(Work to complete): Reproduce each entry exactly.

(Exercise data):
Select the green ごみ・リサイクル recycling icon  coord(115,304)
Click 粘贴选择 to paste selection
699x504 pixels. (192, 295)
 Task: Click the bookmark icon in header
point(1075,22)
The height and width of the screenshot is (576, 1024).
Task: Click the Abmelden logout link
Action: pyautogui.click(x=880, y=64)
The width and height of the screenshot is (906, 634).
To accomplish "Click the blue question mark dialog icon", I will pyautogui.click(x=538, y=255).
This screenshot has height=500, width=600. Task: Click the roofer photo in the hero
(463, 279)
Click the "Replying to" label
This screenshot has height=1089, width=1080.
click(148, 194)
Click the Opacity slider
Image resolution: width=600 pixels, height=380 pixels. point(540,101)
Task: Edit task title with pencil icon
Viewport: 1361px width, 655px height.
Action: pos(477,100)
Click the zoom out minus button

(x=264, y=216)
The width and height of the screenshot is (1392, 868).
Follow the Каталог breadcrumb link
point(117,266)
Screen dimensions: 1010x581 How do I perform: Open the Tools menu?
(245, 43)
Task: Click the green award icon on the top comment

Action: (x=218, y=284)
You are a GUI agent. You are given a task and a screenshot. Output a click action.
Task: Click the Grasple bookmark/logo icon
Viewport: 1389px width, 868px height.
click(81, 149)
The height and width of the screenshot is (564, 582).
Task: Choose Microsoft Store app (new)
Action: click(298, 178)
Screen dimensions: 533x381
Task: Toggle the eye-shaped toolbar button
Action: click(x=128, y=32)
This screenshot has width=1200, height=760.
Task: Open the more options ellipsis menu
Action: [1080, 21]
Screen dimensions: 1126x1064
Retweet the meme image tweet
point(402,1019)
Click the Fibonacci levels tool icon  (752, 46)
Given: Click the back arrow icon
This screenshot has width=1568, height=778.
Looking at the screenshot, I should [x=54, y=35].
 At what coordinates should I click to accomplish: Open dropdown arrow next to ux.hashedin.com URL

(Answer):
Select the green ごみ・リサイクル recycling icon  coord(115,304)
Click 粘贴选择 to paste selection
699x504 pixels. (192, 295)
 Task: Click the bookmark icon in header
point(1075,22)
The height and width of the screenshot is (576, 1024).
Task: Click the Abmelden logout link
Action: pyautogui.click(x=880, y=64)
The width and height of the screenshot is (906, 634).
To accomplish "Click the blue question mark dialog icon", I will pyautogui.click(x=538, y=255).
This screenshot has height=500, width=600. Task: Click the roofer photo in the hero
(463, 279)
Click the "Replying to" label
This screenshot has height=1089, width=1080.
click(148, 194)
Click the Opacity slider
Image resolution: width=600 pixels, height=380 pixels. point(540,101)
Task: Edit task title with pencil icon
Viewport: 1361px width, 655px height.
Action: pos(477,100)
Click the zoom out minus button

(x=264, y=216)
The width and height of the screenshot is (1392, 868).
Follow the Каталог breadcrumb link
point(117,266)
Screen dimensions: 1010x581 How do I perform: Open the Tools menu?
(245, 43)
Task: Click the green award icon on the top comment

Action: (x=218, y=284)
You are a GUI agent. You are given a task and a screenshot. Output a click action.
Task: Click the Grasple bookmark/logo icon
Viewport: 1389px width, 868px height.
click(81, 149)
The height and width of the screenshot is (564, 582).
Task: Choose Microsoft Store app (new)
Action: click(298, 178)
Screen dimensions: 533x381
Task: Toggle the eye-shaped toolbar button
Action: click(x=128, y=32)
This screenshot has width=1200, height=760.
Task: Open the more options ellipsis menu
Action: [1080, 21]
Screen dimensions: 1126x1064
Retweet the meme image tweet
point(402,1019)
Click the Fibonacci levels tool icon  (752, 46)
Given: Click the back arrow icon
This screenshot has width=1568, height=778.
Looking at the screenshot, I should [x=54, y=35].
 At what coordinates should I click to accomplish: Open dropdown arrow next to ux.hashedin.com URL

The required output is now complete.